Understanding the potentials impacts of seasonality and social factors on the breakout of the COVID-19 disease is fundamental for governments to define an effective strategy to return to normality. Scientific research on COVID-19 is very active and a large volume of scientific papers are produced on a daily basis, making it hard to answer the question “what is known about?” a specific topic.
The purpose of the proposed solution is to leverage Natural Language Processing (“NLP”) and graph database technology to facilitate and automate the process of knowledge discovery on a large dataset of scientific papers (about 50k) about the COVID-19 disease.
What it does
Our team worked on the development of a Proof of Value solution where we studied the feasibility of extracting scientific statements contained in a dataset of scientific papers related to COVID-19. We used NLP techniques to extract text in a structured format of type “subject” -> “predicate”-> “object” and we created a prototype knowledge-graph database to support the process of knowledge discovery.
The knowledge graph database allows the user to run queries to return a network of concepts represented as nodes connected by syntactic relationships represented as edges.
The primary objective of the solution is to build large networks of concepts spanning over multiple scientific papers and allowing the discovery of knowledge that would not be possible when only reviewing individual papers.
How I built it
We analysed a public dataset of about 50k scientific papers published on Kaggle.com (https://www.kaggle.com/allen-institute-for-ai/CORD-19-research-challenge/tasks) and we leveraged an industry standard Python library for NLP named spaCy to extract relevant statement in structured format.
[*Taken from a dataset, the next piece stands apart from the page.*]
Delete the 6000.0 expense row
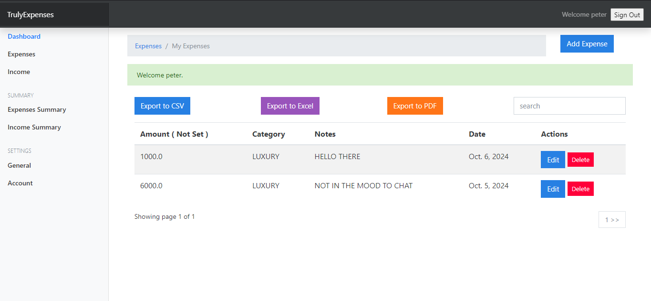The image size is (651, 301). click(x=580, y=189)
We uploaded the structured information into a Neo4j graph database to create an explorative interface for knowledge discovery.
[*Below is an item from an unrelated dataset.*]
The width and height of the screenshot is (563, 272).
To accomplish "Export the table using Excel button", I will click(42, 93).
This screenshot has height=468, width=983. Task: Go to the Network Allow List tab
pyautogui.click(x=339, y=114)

This solution is meant to represent a feasibility study where only simple sentence structures have been analysed. Additional work is required to produce models for the extraction of more complex sentence structures.
Challenges I ran into
Data processing and understanding of NLP techniques represented the main challenges; our team members had very limited or no past experience in NLP. We analysed multiple sentence structures and token dependencies in order to develop a simple - preliminary - model for the extraction of knowledge in structured format. The main complexity was associated with the large number of syntactic structures to be analysed and the design of the rules to extract the relevant concepts.
Accomplishments that I'm proud of
Our team managed to test the feasibility of creating a prototype of Knowledge Graph to support the process of knowledge discovery in regards to the COVID-19 outbreak. None of our team members had significant past experience in NLP techniques; for this reason we are proud of the result we achieved in such a short period of time.
What I learned
The use of the spaCy library for NLP; use of collaborative tools like Slack, Miro;
What's next for The Effect of the Seasons
The project is at early stage; the solution is currently only able to display relations between concepts extracted from a limited set of variants of simple syntactic structures . Additional work is required to create more sophisticated models for the extraction of relevant sentences in structured format.
Currently our analysis is limited to a subset of articles and paragraphs matching a given set of keywords that we identified as part of our analysis; this restriction was applied to facilitate the treatment of the large dataset but will need to be removed for future developments.